## PAGE EXCERPT
....

Re: drastic changes to allocsize semantics in or around 2.6.38?

Marc Lehmann <schmorp@xxxxxxxxxx> · Sat, 21 May 2011 06:16:52 +0200

On Sat, May 21, 2011 at 01:15:37PM +1000, Dave Chinner <david@xxxxxxxxxxxxx> wrote:
> > The lifetime of the preallocated area should be tied to something sensible,
> > really - all that xfs has now is a broken heuristic that ties the wrong
> > statistic to the extra space allocated.
> 
> So, instead of tying it to the lifecycle of the file descriptor, it
> gets tied to the lifecycle of the inode.

That's quite the difference, though - the former is in some relation to
the actual in-use files, while the latter is in no relation to it.

> those that can be easily used.  When your workload spans hundreds of
> thousands of inodes and they are cached in memory, switching to the
> inode life-cycle heuristic works better than anything else that has
> been tried.

The problem is that this is not anything like the normal case.

It simply doesn't make any sense to preallocate disk space for files that
are not in use and are unlikely to be in use again.

> One of those cases is large NFS servers, and the changes made in 2.6.38
> are intended to improve performance on NFS servers by switching it to
> use inode life-cycle to control speculative preallocation.

It's easy to get some gains in special situations at the expense of normal
ones - keep in mind that this optimisation makes little sense for non-NFS
cases, which is the majority of use cases.

The problem here is that XFS doesn't get enough feedback in the case of
an NFS server which might open and close files much more often than local
processes.

....

## RECORDS
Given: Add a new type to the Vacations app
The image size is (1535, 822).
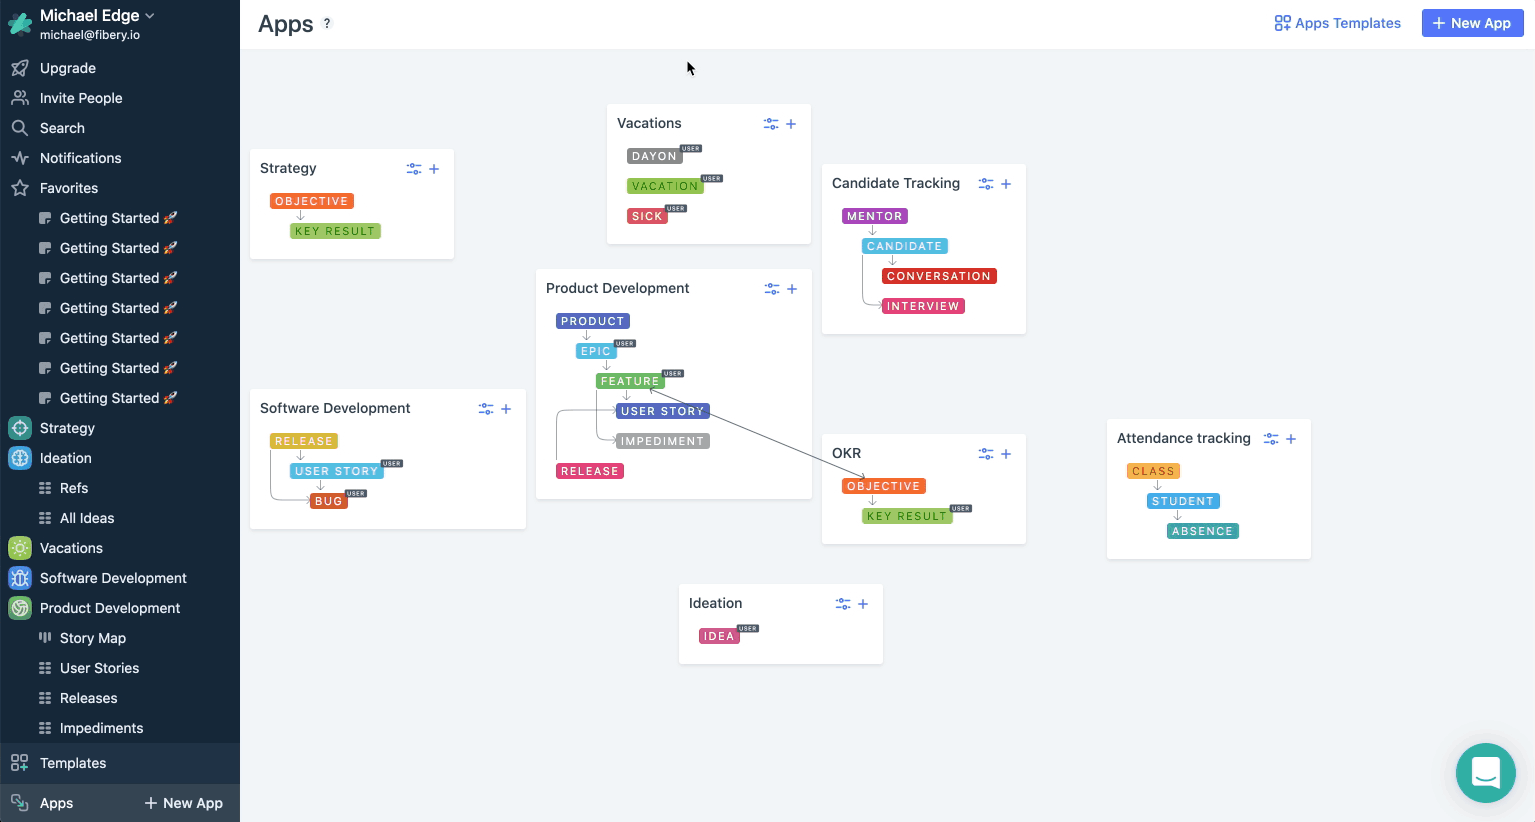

....

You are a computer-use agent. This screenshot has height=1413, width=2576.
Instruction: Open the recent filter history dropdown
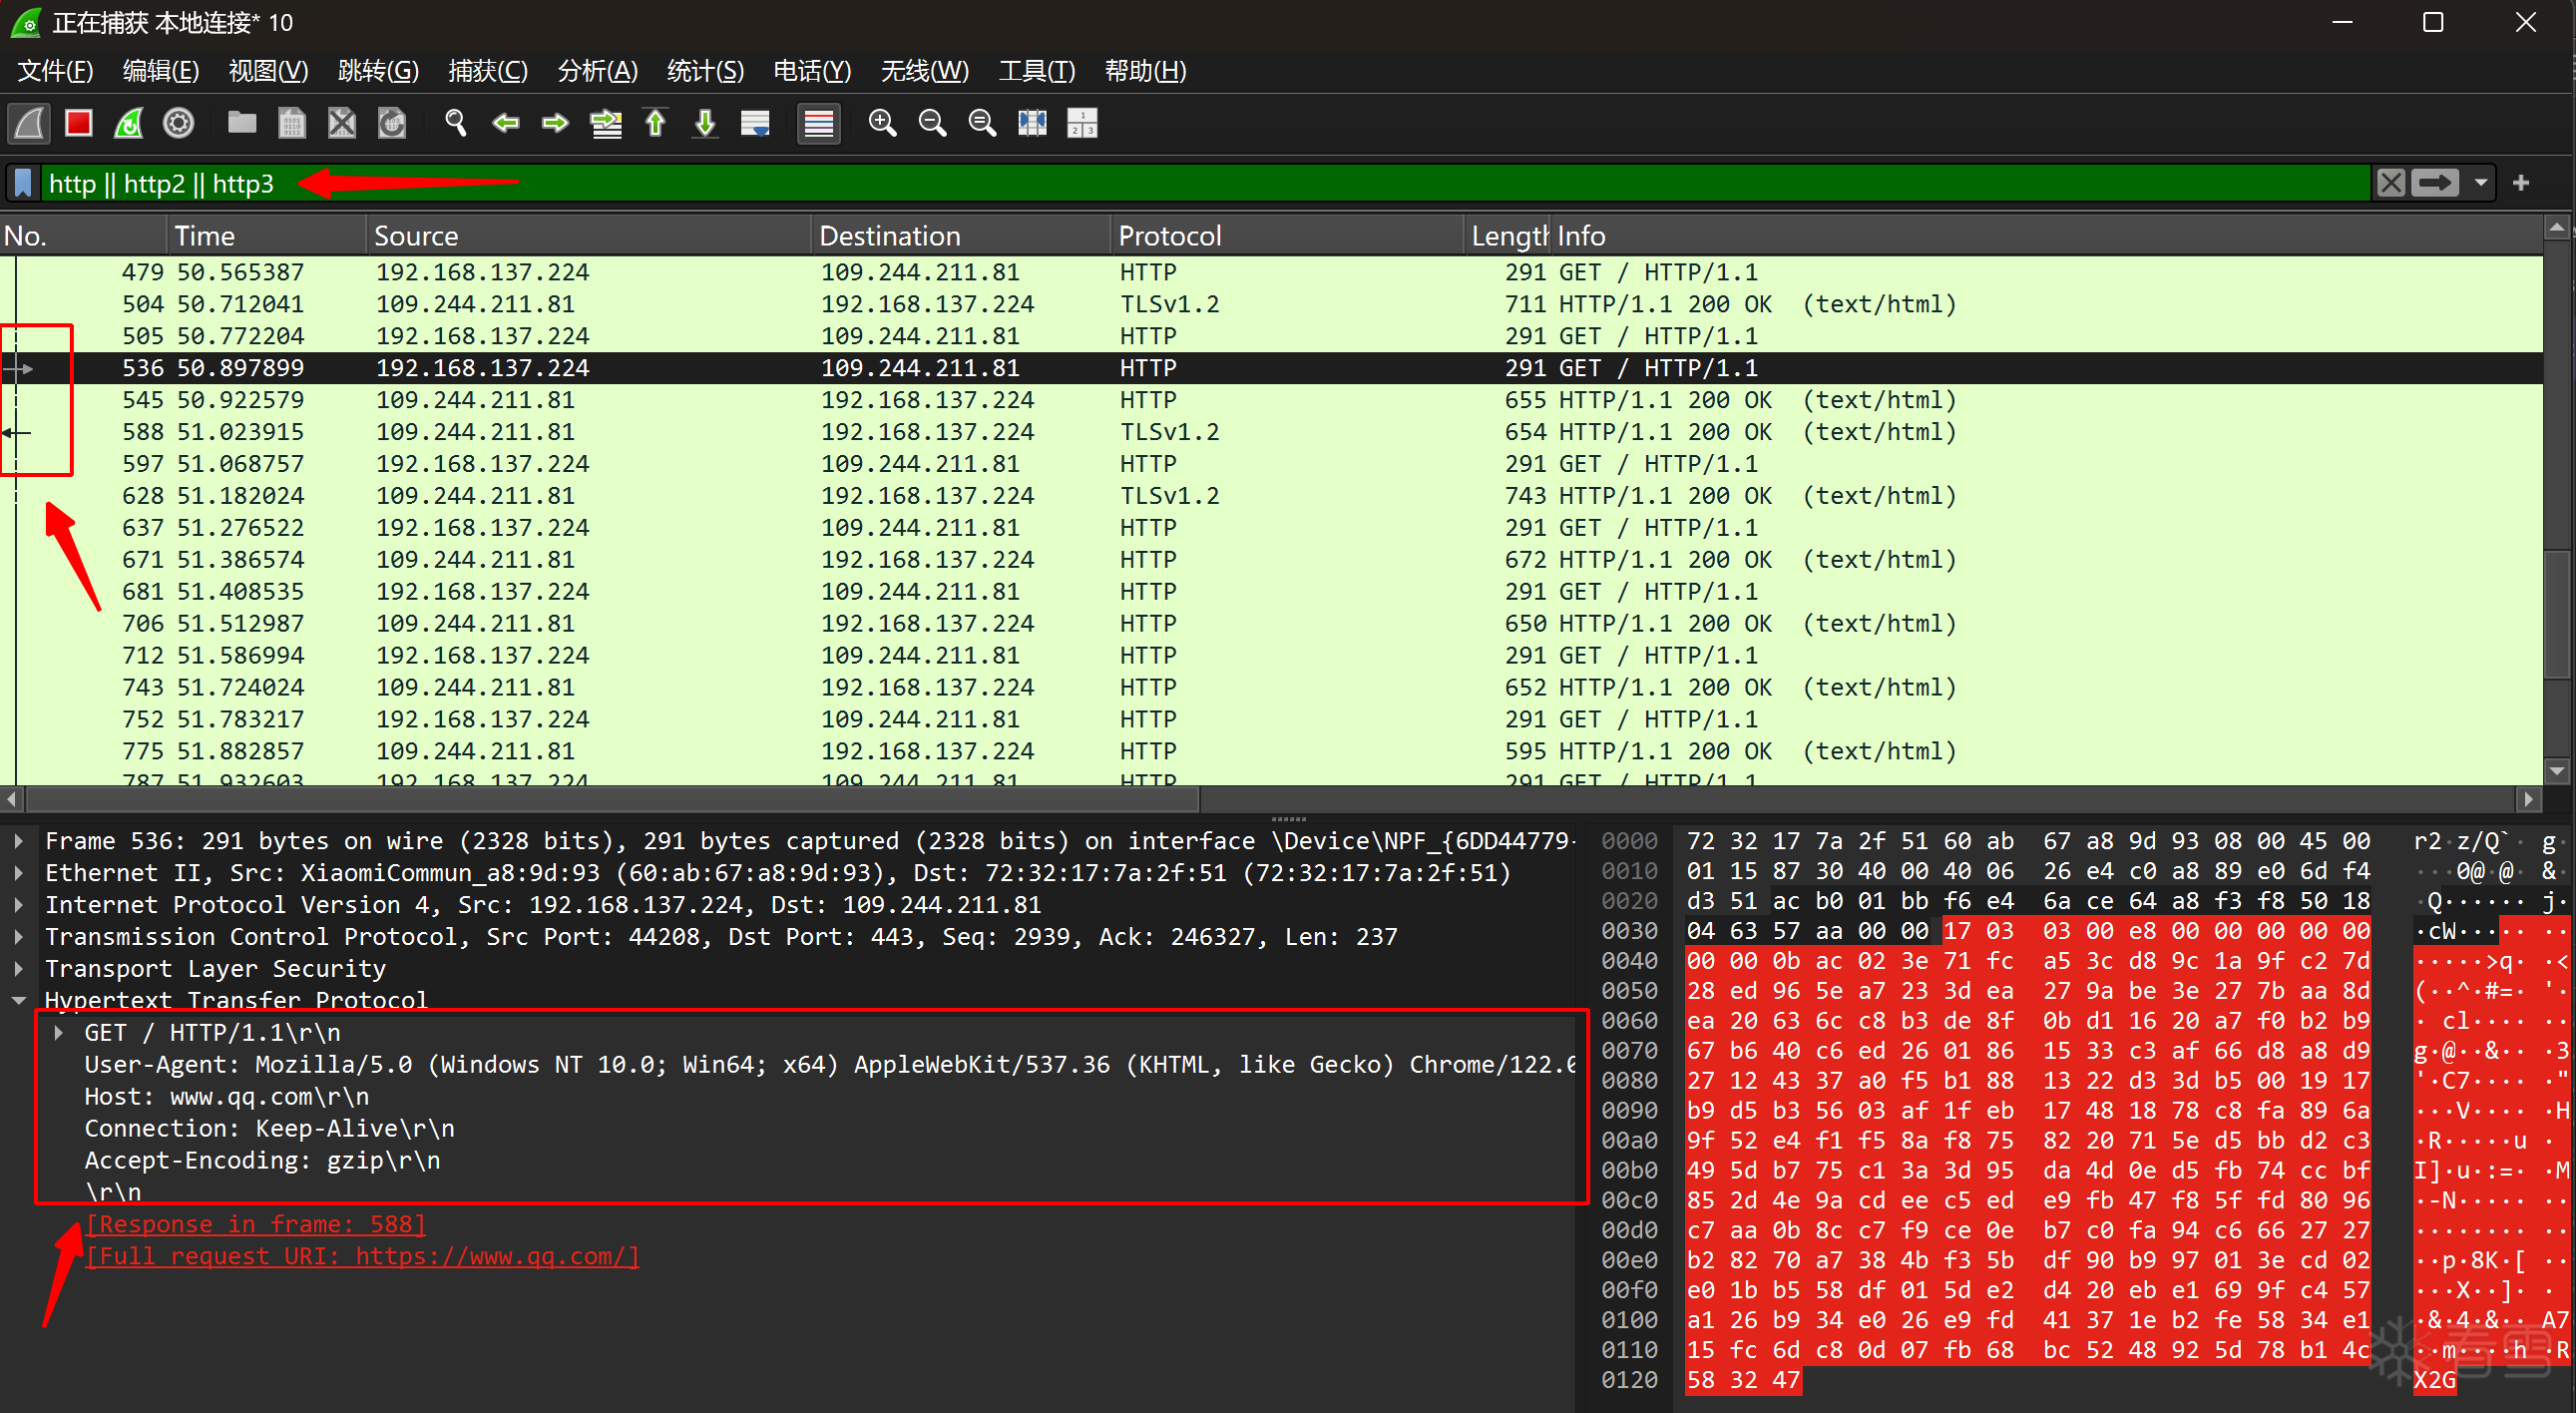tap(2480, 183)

....

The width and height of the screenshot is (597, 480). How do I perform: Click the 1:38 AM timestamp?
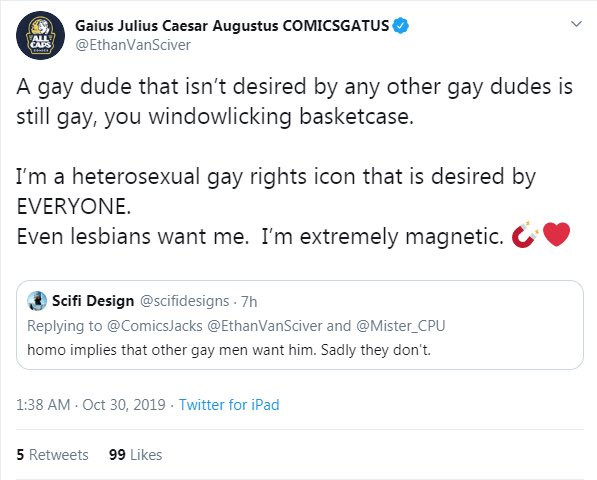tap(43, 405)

....

## TASKS AND EXERCISES
**a)** Reproduce the XFS preallocation post verbatim, everything from "It's easy to" down to "of use cases.".
**b)** Answer these questions from the XFS preallocation post:
(i) According to the quoted reply, instead of the file descriptor's lifecycle, what is the preallocated area now tied to?
(ii) In which kernel version were the changes intended to improve NFS server performance made?
(iii) What might an NFS server do much more often than local processes?
The data has no connection to the XFS preallocation post.

## OUTPUTS
**a)**
It's easy to get some gains in special situations at the expense of normal
ones - keep in mind that this optimisation makes little sense for non-NFS
cases, which is the majority of use cases.

**b)**
(i) The lifecycle of the inode.
(ii) 2.6.38.
(iii) Open and close files.